Nessa fase, o leitor 2 sentiu a necessidade de estudar a gramática, pois no período em que ele começou a ensinar a gramática normativa era o objeto principal de ensino de língua materna, em detrimento do ensino de textos variados, da “[...]interpretação crítica e posicionada sobre fatos e opiniões, a capacidade de defender posições e de protagonizar soluções[...]” (ROJO, 2009a, p. 33).

No curso de pós-graduação, ao escrever tais memórias, o leitor 2 afirma:

Hoje leio bem menos do que gostaria, pois o tempo é muito pouco e quando não estou ministrando as aulas estou preparando ou corrigindo as atividades feitas. Procuro ler jornais e revistas, até para informar-me dos acontecimentos. A última leitura que fiz foi O caçador de

pipas, pois tenho conseguido ler os textos recomendados

para ler alguma coisa nova e sem compromisso, acho que essa seja a melhor leitura, mesmo que muitas vezes não seja tão proveitosa para enriquecer meus conhecimentos. Gosto de ler sem ter dia e hora para terminar, na praia, dormir e acordar para continuar a leitura, sem preocupações.

O leitor 2, ao falar sobre as suas últimas experiências de leitura, afirma que não tem muito tempo para ler, pois lhe sobra pouco tempo para esse “prazer”. Ele lê com o objetivo de se “informar sobre um determinado fato”, configurando-se um dos objetivos contemplados por Solé (1998), apresentados na seção 3.7 deste trabalho. Os materiais que ele mais utiliza para alcançar tal objetivo são revistas e jornais. Porém, ele deixa claro que a verdadeira leitura é aquela sem compromisso, sem preocupações, a leitura de devaneio, por exemplo, o livro O caçador de pipas foi a sua última leitura. Portanto, nesse trecho, sobressai-se a voz do autor do texto, a voz da leitura da literatura desprezada pela cultura oficial, a voz da cultura não oficial.

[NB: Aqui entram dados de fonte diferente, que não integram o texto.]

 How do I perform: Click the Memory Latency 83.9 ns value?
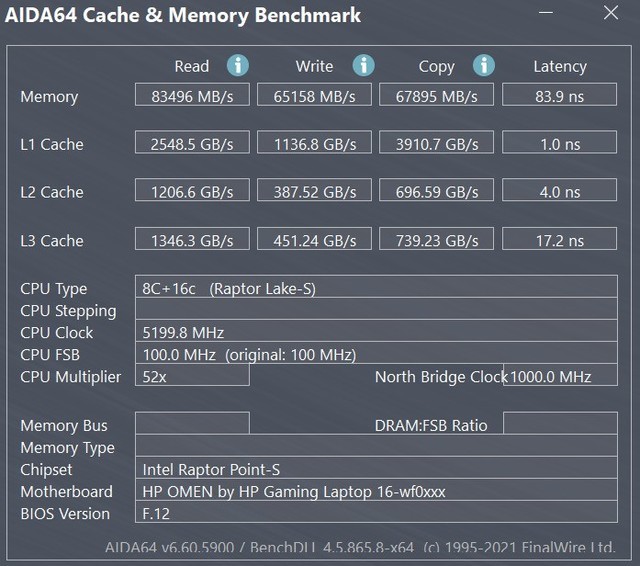pos(559,96)
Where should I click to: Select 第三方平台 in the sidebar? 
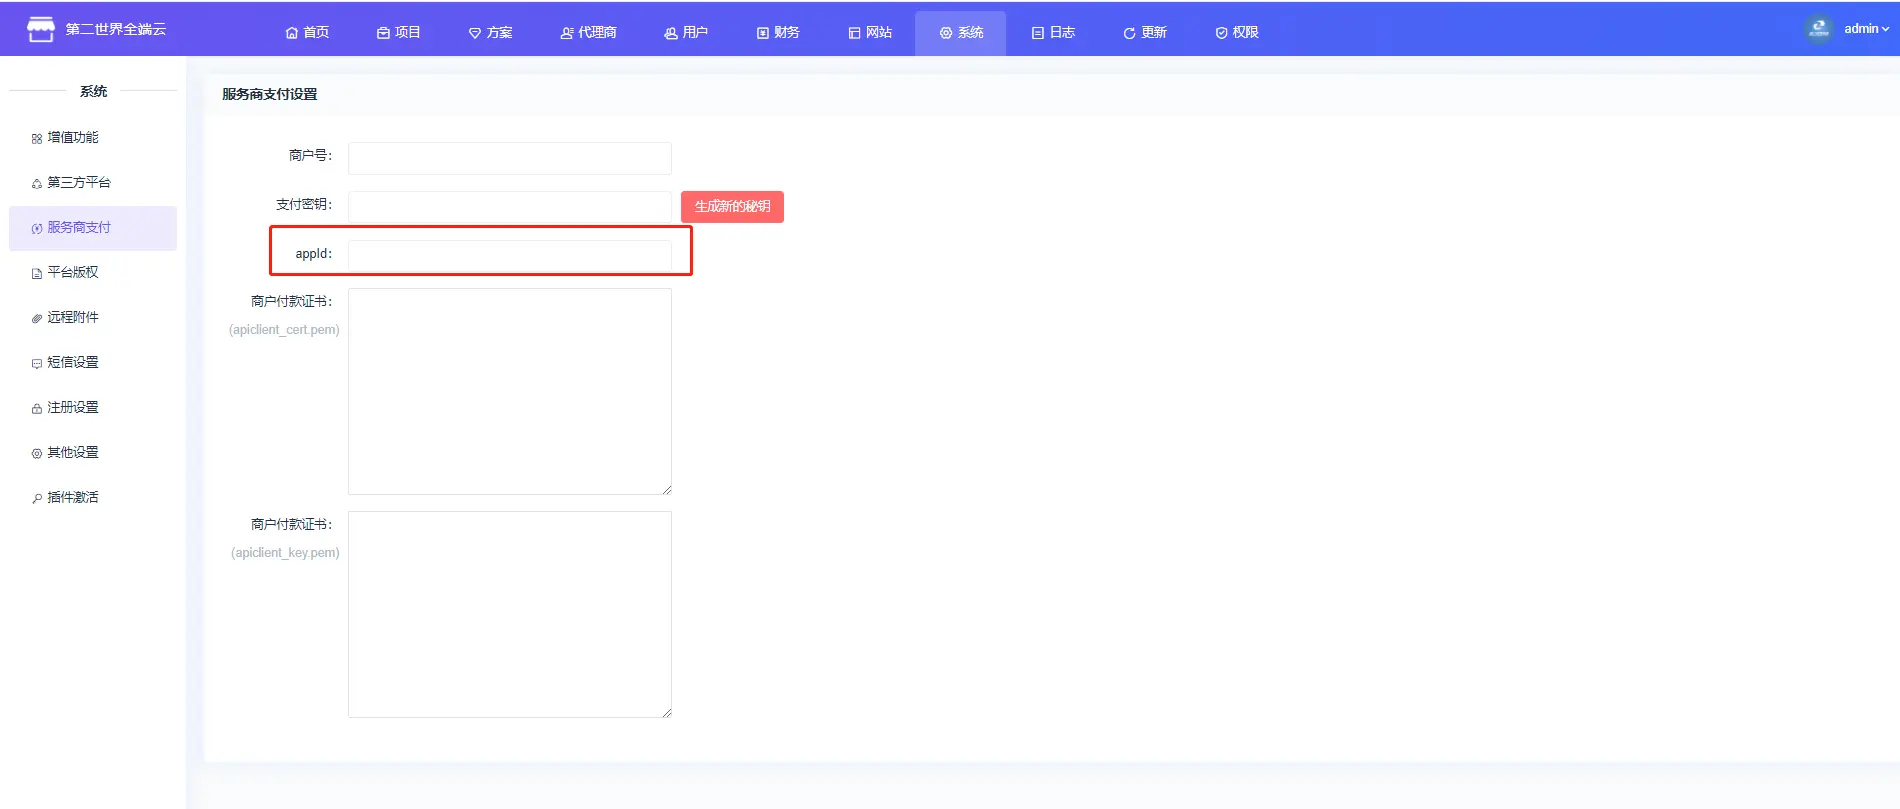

Nessa análise, observamos que a leitura com a finalidade de “[...] devanear, preencher um momento de lazer e desfrutar [...]”, conforme apresenta Solé (1998) na introdução, é a concepção de leitura principal que tem regido a prática de leitura do leitor 2 desde a fase da infância até a fase da escrita das “memórias de leitura”, em uma pós-graduação. Silva Neto (2007, p. 32) mostra que a prática da leitura, prioritária em sala de aula, está relacionada ao prazer, “como meio e fim dos incentivos à leitura”. Segundo nosso entendimento, isso se configura um problema, pois, como mostramos na introdução com base em Solé (1998), o leque de objetivos e finalidades que faz com que o leitor se situe perante um texto é amplo e variado, não se limitando ao prazer de ler. Quanto a essa questão, os professores de língua materna devem, na sua prática de ensino de leitura, levar em consideração esse fator, pois vivemos em um mundo no qual a todo tempo os sujeitos precisam tomar decisões e se posicionar perante alguma questão. Desse modo, ao trabalhar somente com textos literários, em uma prática que visa apenas o prazer da leitura, os professores estarão agindo de maneira ingênua, deixando assim de formar sujeitos autônomos. Portanto, faz-se necessária uma prática de ensino de leitura que vise o sujeito-cidadão, o aluno em toda a sua amplitude social e histórica, que o

faça participante da vida social, não apenas um mero contemplador, como no modelo de leitura que se volta, prioritariamente, para o deleite.